What’s Needed To Make VW’s a Success
Developers should focus on the level of engagement. Of principal importance is that VWs must be fun-– kids know what’s fun. For adults, in his view, determining fun is more difficult because adults have real world responsibilities, i.e. pay the mortgage.
Online Games Represent A Model
Prentice suggested looking to gaming which combines fun with the well established rules for online game success. Prentice elaborated, saying, in VW for tweens the virtual world have strong elements of casual gaming in which individuals in the community can show “how” smart they are.
Returning to the subject of current virtual world shortcomings he suggested that they shouldn’t be so difficult to use; kids work out interfaces by trial and error. To underscore this point he added that kids will give a free pass on functionality and the strength of a virtual world’s feature set.
Use in Business: The Impediment of the IT Class
In prefacing his remarks on impediments to VW adoption Prentice pointed out that the focus of Gartner’s business is primarily large enterprise.
Based on conversations with the corporate community he sees that IT must confront shift regarding ownership and access to information. This will lead to a change in the way IT enterprises work. IT was previously the gate keepers of our use of various communication channels was based upon their permission. To emphasize this point Prentice said, Google docs does not make sense to IT people.
To highlight his view, Prentice said, new generation does not see computers as technology any more.
Present Benefits & Past Mistakes
1. Current VW Benefits
Saw benefit of VWs as communities allowing us to break free of geography.
Prentice determined that developers should consider what can be transferred from the real to the virtual world as related to what we buy: there is social validation in the way we shop.
2. Recent History’s Mistakes – Where did we go wrong?
Prentice said that early VW entrants didn’t understand demographics and didn’t try to understand the community. Posed question: was it success based on objectives even though metrics were not in place?
Success: Where Current VWs Are Working
In education VWs provide a setting for learning, particularly training which takes advantage of what VW offer: the ability to simulate non-deterministic outcomes.

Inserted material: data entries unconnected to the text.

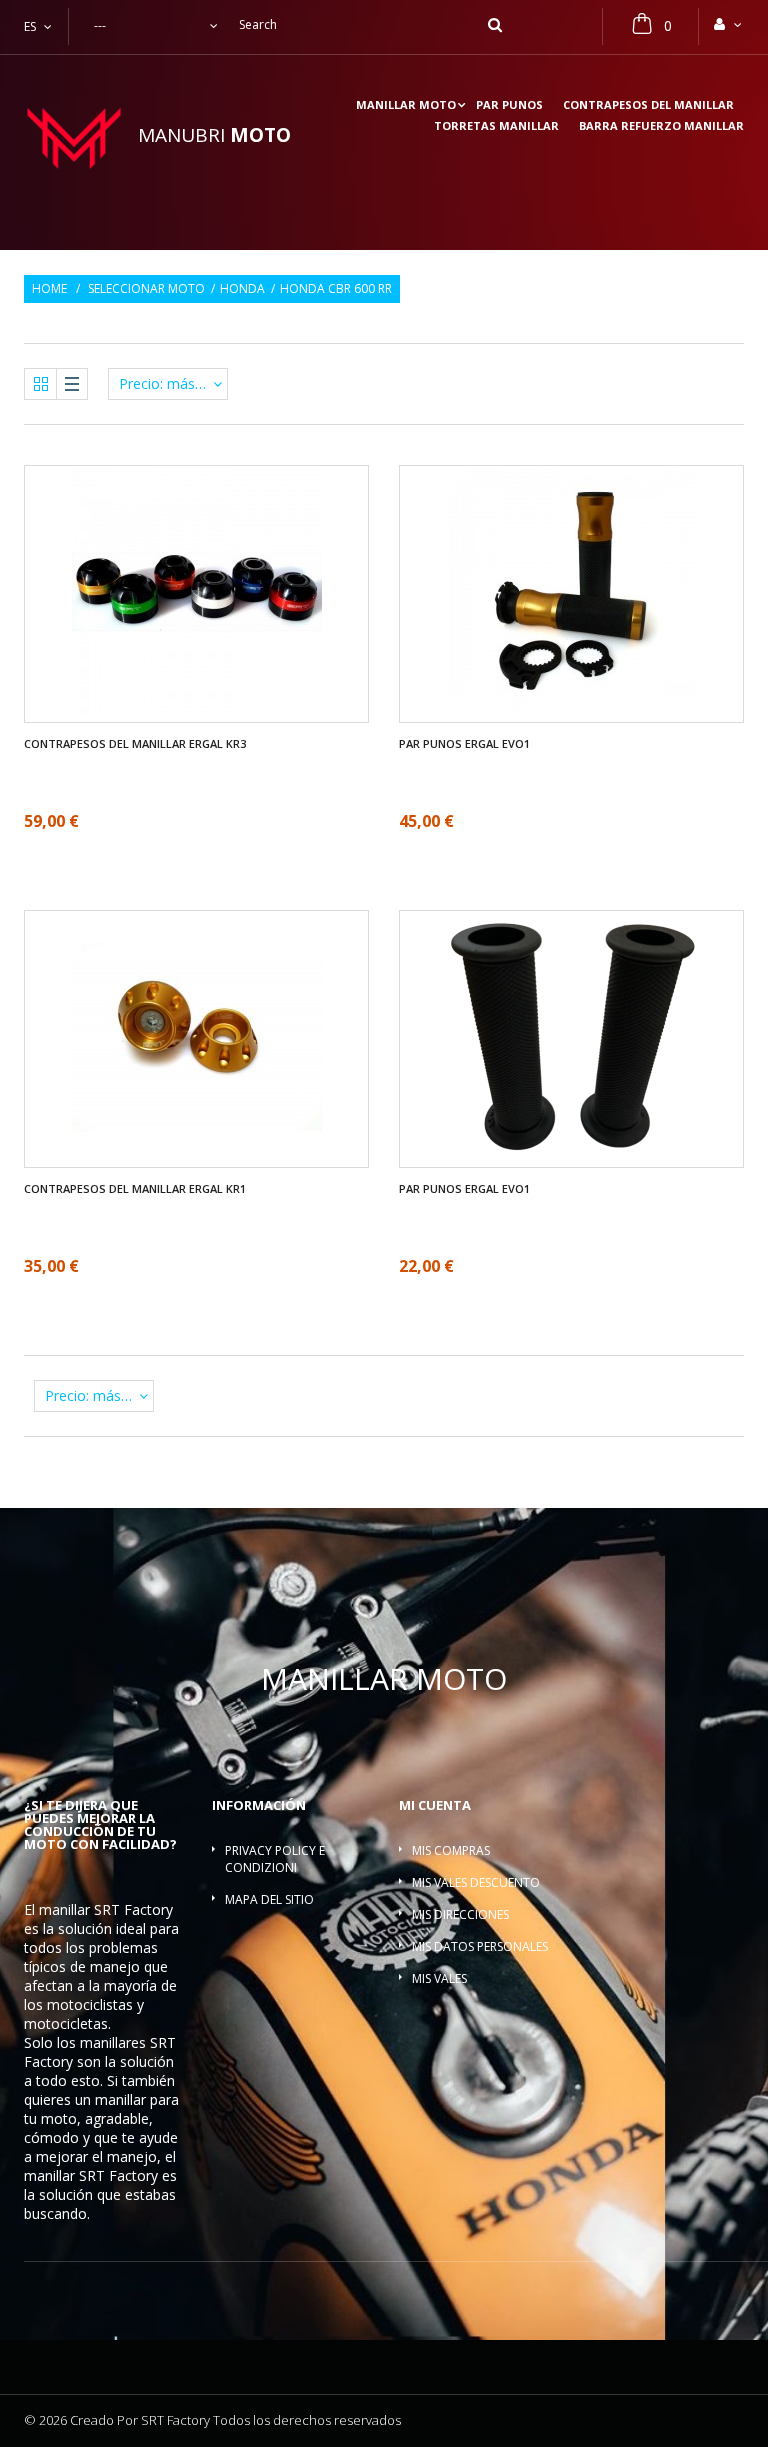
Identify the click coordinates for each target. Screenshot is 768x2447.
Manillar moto (406, 105)
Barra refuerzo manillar (661, 126)
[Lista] (72, 384)
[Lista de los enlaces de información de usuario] (729, 24)
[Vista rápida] (227, 654)
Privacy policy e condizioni (275, 1859)
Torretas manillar (496, 126)
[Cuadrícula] (41, 384)
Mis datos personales (480, 1946)
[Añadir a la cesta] (197, 654)
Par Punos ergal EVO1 (464, 744)
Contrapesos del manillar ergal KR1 (135, 1189)
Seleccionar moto (146, 289)
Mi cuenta (435, 1805)
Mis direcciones (460, 1914)
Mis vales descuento (476, 1882)
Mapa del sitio (269, 1899)
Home (49, 289)
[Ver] (167, 534)
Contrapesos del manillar (648, 105)
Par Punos (509, 105)
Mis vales (439, 1978)
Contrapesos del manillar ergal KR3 (135, 744)
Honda (242, 289)
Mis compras (451, 1850)
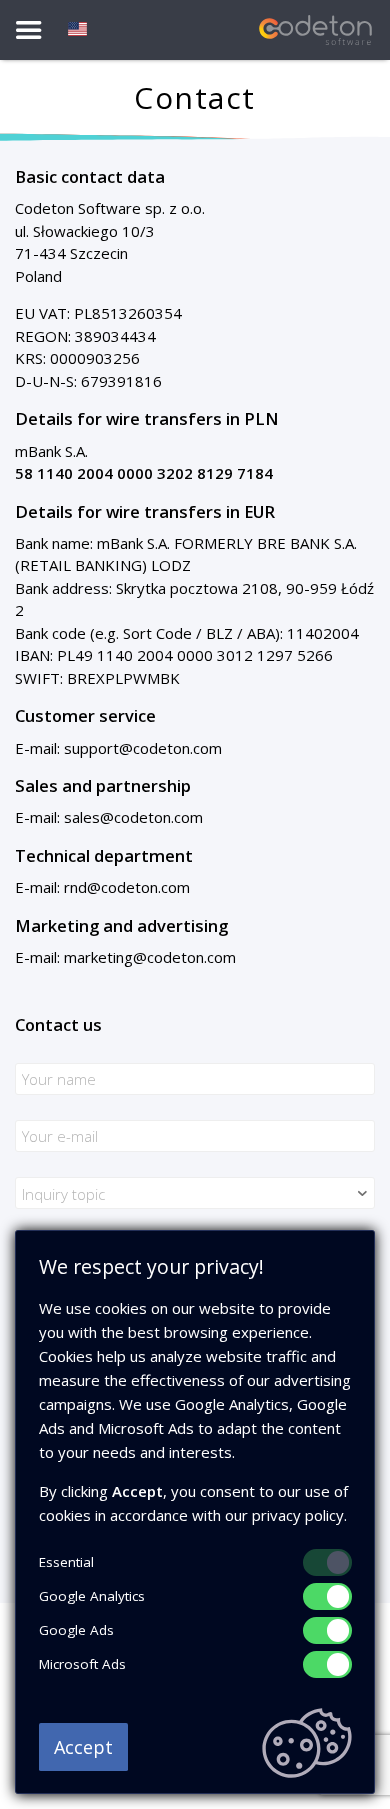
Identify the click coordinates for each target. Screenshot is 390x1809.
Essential (66, 1562)
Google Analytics (92, 1596)
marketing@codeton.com (150, 957)
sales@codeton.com (133, 817)
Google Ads (76, 1630)
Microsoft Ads (82, 1664)
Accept (83, 1747)
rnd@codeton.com (127, 887)
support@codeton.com (143, 748)
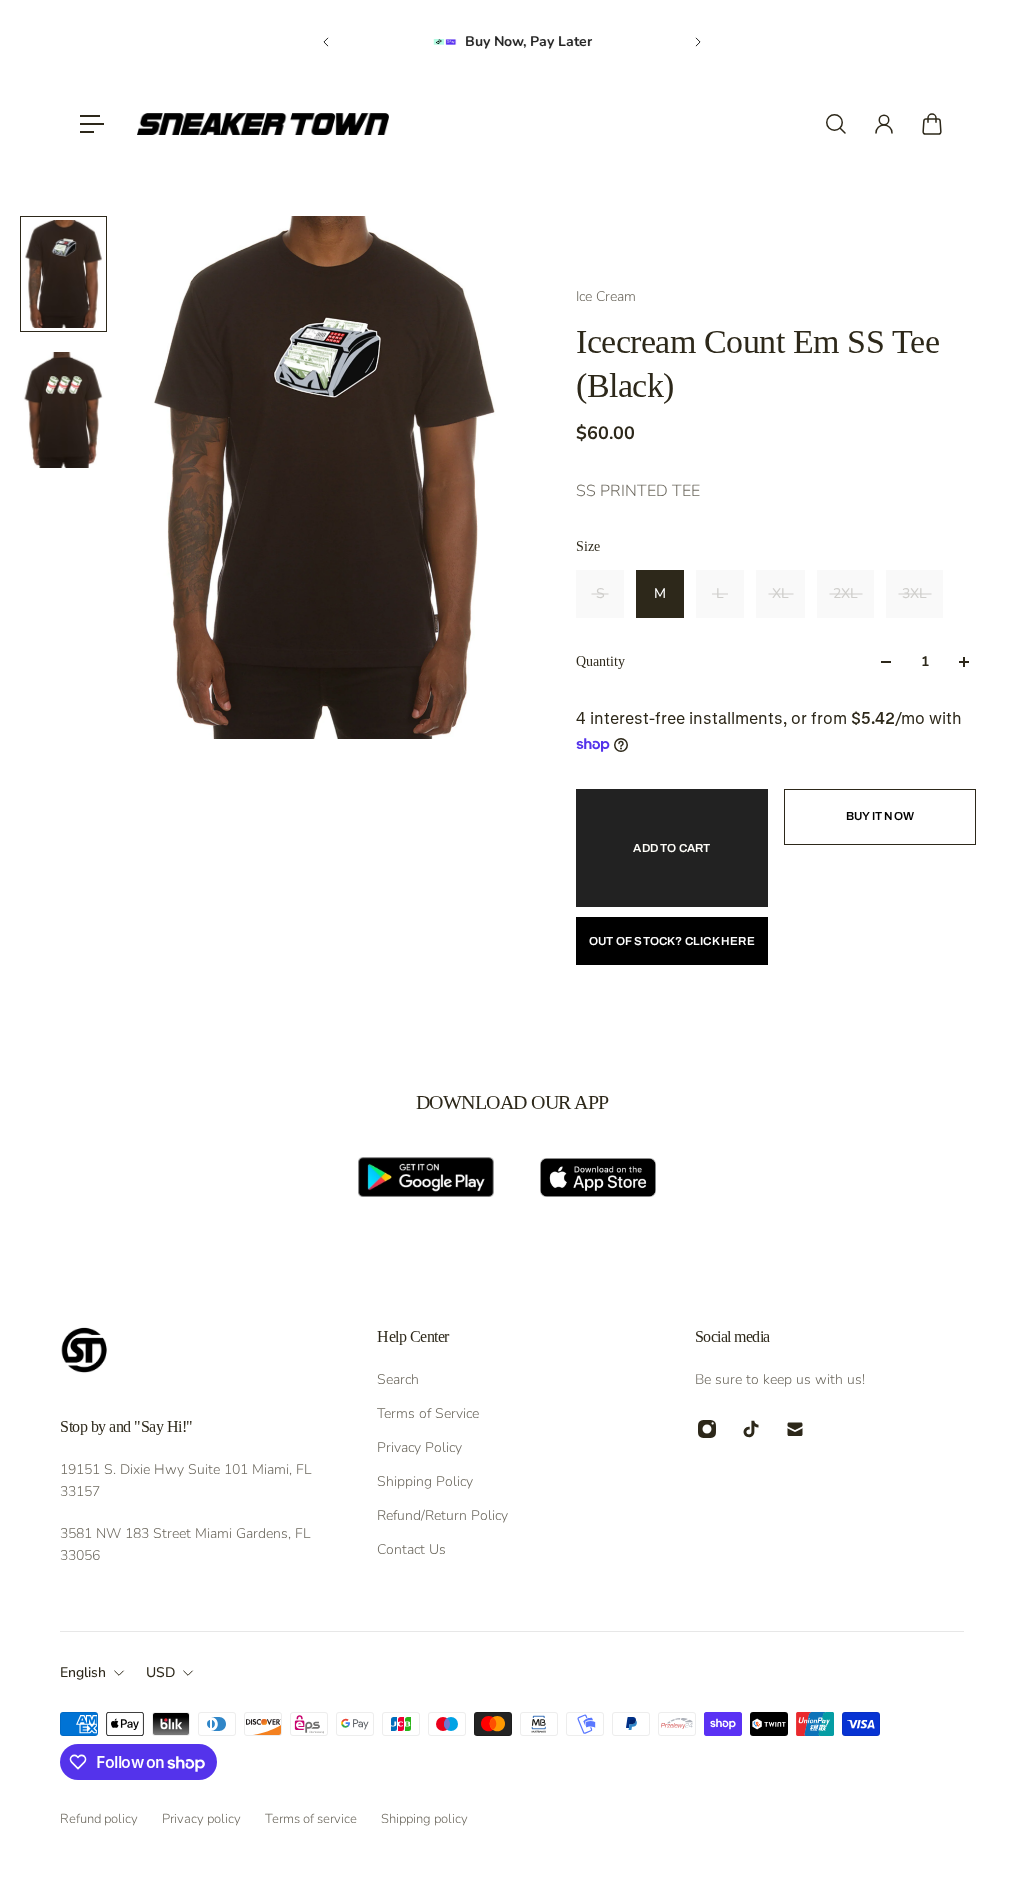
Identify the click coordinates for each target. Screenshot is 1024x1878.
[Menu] (92, 124)
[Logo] (263, 124)
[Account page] (884, 124)
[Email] (795, 1429)
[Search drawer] (836, 124)
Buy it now (880, 816)
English (83, 1672)
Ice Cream (606, 296)
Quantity (600, 661)
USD (160, 1672)
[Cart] (932, 124)
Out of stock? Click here (672, 941)
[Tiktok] (751, 1429)
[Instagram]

High costs simulations re emergency situations present attractive situations for VWs. Presently 70% of corps now use interactive software and half use role playing. But, Prentice insisted, corps must still control deployment in order to limit the cost.
2. Broadcast Media
Prentice sees VWs as an adjunct to traditional media channels. Cited example: CSI and Second Life which provide an opportunity to engage with an audience and engage in a way TV cannot. Prentice saw the possibility that TV may end up being the conduit to VW.
3. VWs for Tweens & Teens are now and will continue to be successful.
4. Gaming Principles now used in online worlds will find their way into corporate training
5. Virtual Meetings will become more of an accepted practice. Here are the details:
Prentice urged the audience to look at the current reality of how work is being conducted today. Using himself as an example he said, I don’t have to go to the office any more.
Prentice pointed out that the bane of life for knowledge worker is meetings. Do we really have to jump on a plane to meet? We can use remote collaboration. Virtual World alternatives provide valuable, economically compelling alternatives, he concluded.